Profit First is a cash management system that allocates every dollar of revenue into separate buckets: profit, owner’s pay, taxes, and operating expenses, in that order. This forces you to pay yourself and set aside taxes before spending on discretionary business costs. Open separate checking accounts or use virtual envelopes within one account to enforce the allocation discipline.
How to Save $10,000 in 3 Months?
Target $3,334 per month for 90 consecutive days to reach $10,000. Combine spending cuts of around $1,500 monthly, one-time asset sales worth $1,000, and extra side hustle work generating $834 monthly.

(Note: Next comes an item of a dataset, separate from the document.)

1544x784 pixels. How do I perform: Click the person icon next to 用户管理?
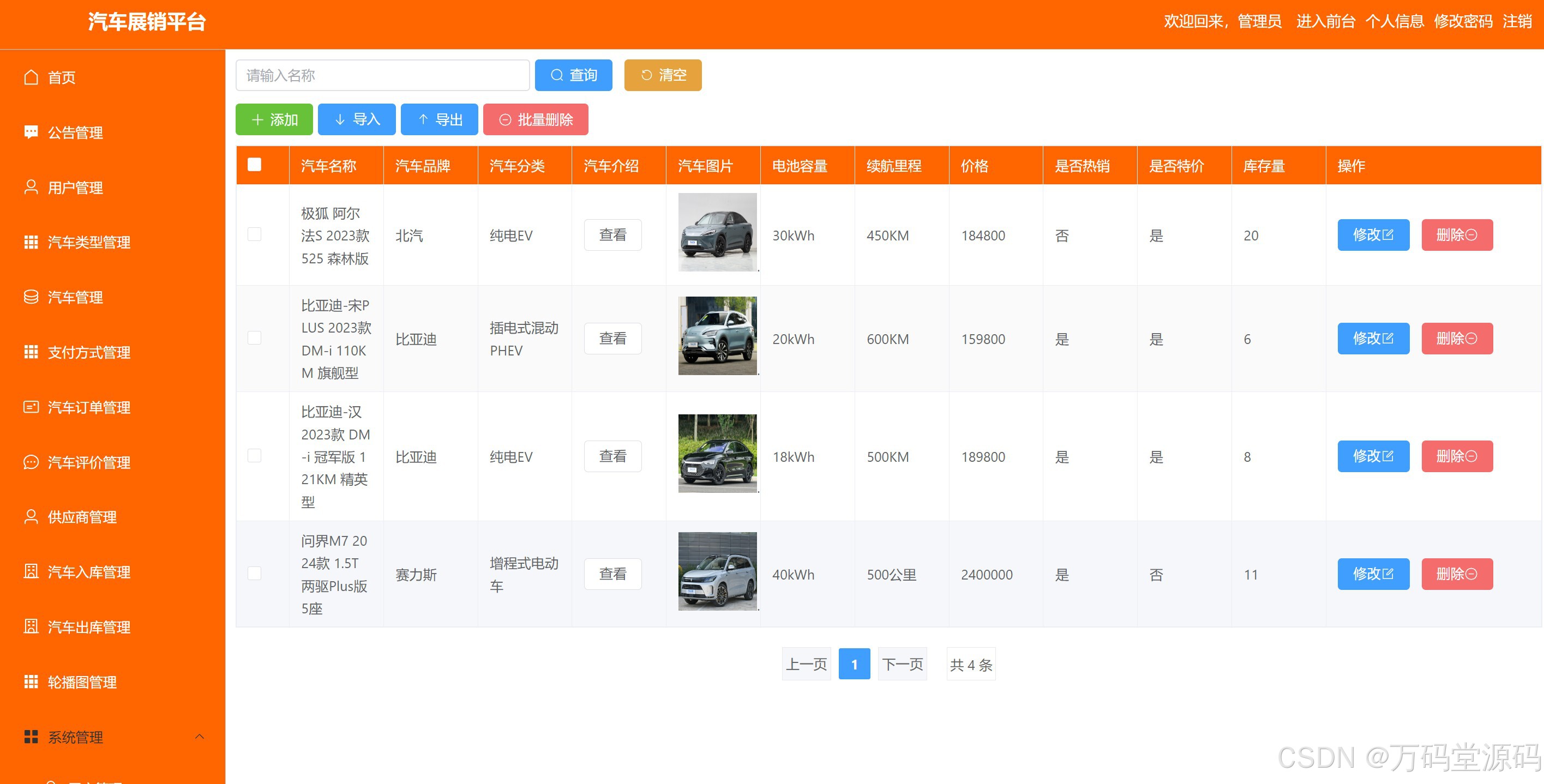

Track every dollar in Wave to identify which expense categories you’re actually cutting versus which ones keep creeping back up.
What Next?
You now have a formula for your quit number instead of a vague feeling about when you’ll be ready. Calculate your essential monthly costs, add healthcare and taxes, multiply by your runway months, and you have a concrete savings target to work toward.
The transition from side hustle to full time won’t feel safe even when your spreadsheet says you’re ready. I had 11 months of runway saved and still felt terrified my first week. That fear is normal, but it shouldn’t paralyze you when the math proves you’re financially prepared.